The London Eclipse DemoCamp hosted by SkillsMatter was held on the 24th of November near the Barbican. Ralph Mueller, Director of the Eclipse ecosystems in Europe kicked off proceedings by giving the 40-strong audience an insight into Eclipse’s history as well as its future. In particular highlighting how major companies like Airbus may be turning to Eclipse in order to solve the problems they face, particularly the lack of continuity in front of very long lifecycle products. This is very interesting to see how the relationship between companies and open source continues to evolve with open source and Eclipse playing an ever increasingly important role.

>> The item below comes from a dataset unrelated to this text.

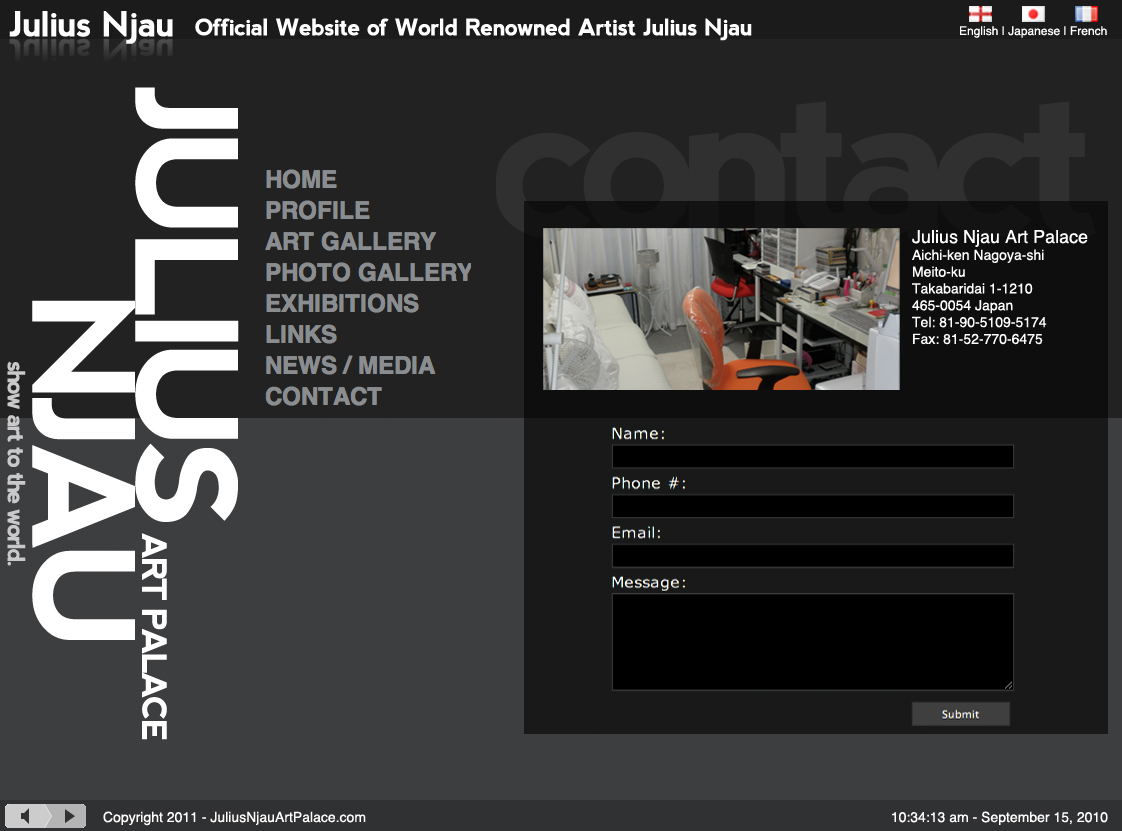Open NEWS / MEDIA section
The image size is (1122, 831).
pos(349,366)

There were four Eclipse demos on show. First up was Paul Gibbons from Diamond LightSource. Paul was demoing the latest version of the GDA, the scientific software used to run experiments at the UK synchrotron. Paul also announced that the GDA is going open source and the framework will be available to other synchrotron facilities worldwide. Kichwa Coders developed the initial prototype of the GDA on Eclipse and it was great to see how it has been progressing, having now gone live and having more and more functionality including 2D and 3D graphing.
Next, I was up and gave a demo of CyanIDE2 which we have been working with Cyan on. It all went smoothly as I walked through creating a new project through to getting LEDs flashing on the board. That was great as it highlighted the tools aim of being able to get a program running on a board in just a few minutes. Also it highlighted how Eclipse is allowing chip companies to drive technology forward and develop new solutions for systems-on-a-chip (SOCs).
The other two demos featured Miles Sabin showing us the latest from the Scala IDE and Neil Bartlett demoing Sun’s Microsystems tooling for JavaFX within Eclipse. Both shared the common theme that they were extending the JDT to integrate their respective languages in. The Scala talk highlighted how the team have gone down the route of using AspectJ to monkey-patch Eclipse JVM code out of necessity. They highlighted how they have not been able to get patches integrated by the core Eclipse Java team, for understandable reasons and so have had to resort to the binary-code modification route. Seems very severe, but very interesting – certainly a use of aspect oriented programming I’d never envisaged! Neil’s talk also include a nice demo of using OSGi for runtime modularity for JavaFx which was good to see.
Afterwards, we all convened to the nearby pub, ‘The Slaughtered Lamb’ for a post-mortem and drinks courtesy of Ralph Mueller. Kudos for Neil Bartlett for organizing the event and keeping it running to time. All in all, a very interesting and stimulating evening with the Eclipse community.